Text block:
+++

A couple of weekends ago I was able to go to the Women of Faith conference here in Kansas City. It was wonderful! My husband was gracious enough to take the day off of work on Friday, so that I could go to the pre-conference session called W.I.L.D. (Women In Leadership Development) During the lunch I was able to sit with several wonderful women. We got to talking and I found out that they had been married 37+ years. I took this opportunity to ask them what one piece of advice they would give someone who is younger.
One of the ladies pondered my question and then spoke her answer in two words. “Be willing.” As I sat there, it made me think. Those were not the two words that I would have come up. She went on to explain…Be willing to change. Be willing to accept life circumstances. Be willing to see each other’s weaknesses and faults and still accept them for who they are today.

+++

Entries shown:
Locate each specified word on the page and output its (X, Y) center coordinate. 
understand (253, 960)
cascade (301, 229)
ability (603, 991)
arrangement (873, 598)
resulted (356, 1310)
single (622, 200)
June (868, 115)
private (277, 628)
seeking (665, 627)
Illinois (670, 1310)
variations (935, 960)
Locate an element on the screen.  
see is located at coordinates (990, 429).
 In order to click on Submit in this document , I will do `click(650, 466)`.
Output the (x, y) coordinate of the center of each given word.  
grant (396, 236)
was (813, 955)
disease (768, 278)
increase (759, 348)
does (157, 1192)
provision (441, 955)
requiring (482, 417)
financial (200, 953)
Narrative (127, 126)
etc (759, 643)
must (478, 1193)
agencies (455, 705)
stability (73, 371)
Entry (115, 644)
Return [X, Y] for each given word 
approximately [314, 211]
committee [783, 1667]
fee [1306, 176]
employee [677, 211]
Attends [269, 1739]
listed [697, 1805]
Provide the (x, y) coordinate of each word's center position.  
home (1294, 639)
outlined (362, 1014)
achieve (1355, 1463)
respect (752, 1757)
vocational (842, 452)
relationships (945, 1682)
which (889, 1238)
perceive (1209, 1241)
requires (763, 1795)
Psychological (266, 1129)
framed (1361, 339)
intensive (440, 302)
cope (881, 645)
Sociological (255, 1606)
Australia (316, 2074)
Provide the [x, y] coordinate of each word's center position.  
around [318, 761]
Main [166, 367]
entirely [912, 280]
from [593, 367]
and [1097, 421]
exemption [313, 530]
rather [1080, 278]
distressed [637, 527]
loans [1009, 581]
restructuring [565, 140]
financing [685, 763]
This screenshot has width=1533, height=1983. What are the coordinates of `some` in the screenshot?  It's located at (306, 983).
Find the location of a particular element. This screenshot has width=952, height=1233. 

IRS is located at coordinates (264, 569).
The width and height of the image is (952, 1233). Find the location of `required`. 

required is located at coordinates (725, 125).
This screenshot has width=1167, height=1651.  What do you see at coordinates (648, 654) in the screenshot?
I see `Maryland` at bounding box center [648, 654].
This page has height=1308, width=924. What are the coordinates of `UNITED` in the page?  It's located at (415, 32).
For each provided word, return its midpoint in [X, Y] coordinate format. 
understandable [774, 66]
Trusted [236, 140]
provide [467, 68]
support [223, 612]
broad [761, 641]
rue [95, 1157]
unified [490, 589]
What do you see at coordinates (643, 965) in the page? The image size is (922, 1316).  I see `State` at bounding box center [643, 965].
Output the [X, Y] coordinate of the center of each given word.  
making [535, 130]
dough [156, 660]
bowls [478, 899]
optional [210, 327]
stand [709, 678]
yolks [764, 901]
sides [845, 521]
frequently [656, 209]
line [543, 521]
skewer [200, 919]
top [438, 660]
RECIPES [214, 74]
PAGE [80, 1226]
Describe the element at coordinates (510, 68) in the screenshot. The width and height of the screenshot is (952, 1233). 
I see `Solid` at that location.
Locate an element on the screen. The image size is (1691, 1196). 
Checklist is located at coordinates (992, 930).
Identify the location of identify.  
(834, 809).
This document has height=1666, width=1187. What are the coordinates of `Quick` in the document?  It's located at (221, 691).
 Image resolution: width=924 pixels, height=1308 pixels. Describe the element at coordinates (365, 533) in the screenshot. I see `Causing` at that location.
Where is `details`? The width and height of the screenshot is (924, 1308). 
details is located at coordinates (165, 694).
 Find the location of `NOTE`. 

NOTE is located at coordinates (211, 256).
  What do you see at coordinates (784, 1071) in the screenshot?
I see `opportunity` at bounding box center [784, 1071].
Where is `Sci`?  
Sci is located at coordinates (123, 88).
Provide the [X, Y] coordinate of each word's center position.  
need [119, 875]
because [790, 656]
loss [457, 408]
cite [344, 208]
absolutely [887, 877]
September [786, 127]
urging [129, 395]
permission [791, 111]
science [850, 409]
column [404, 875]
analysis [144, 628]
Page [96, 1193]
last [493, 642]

+++

What this exercise asks:
- A) In the post about the Women of Faith conference, what two-word piece of advice did one of the women give?
- B) From the post about the Women of Faith conference, duplicate the part that opens with the words containing "A couple of" and closes with "they are today.".

Expected outputs:
- A) "Be willing."

- B)
A couple of weekends ago I was able to go to the Women of Faith conference here in Kansas City. It was wonderful! My husband was gracious enough to take the day off of work on Friday, so that I could go to the pre-conference session called W.I.L.D. (Women In Leadership Development) During the lunch I was able to sit with several wonderful women. We got to talking and I found out that they had been married 37+ years. I took this opportunity to ask them what one piece of advice they would give someone who is younger.
One of the ladies pondered my question and then spoke her answer in two words. “Be willing.” As I sat there, it made me think. Those were not the two words that I would have come up. She went on to explain…Be willing to change. Be willing to accept life circumstances. Be willing to see each other’s weaknesses and faults and still accept them for who they are today.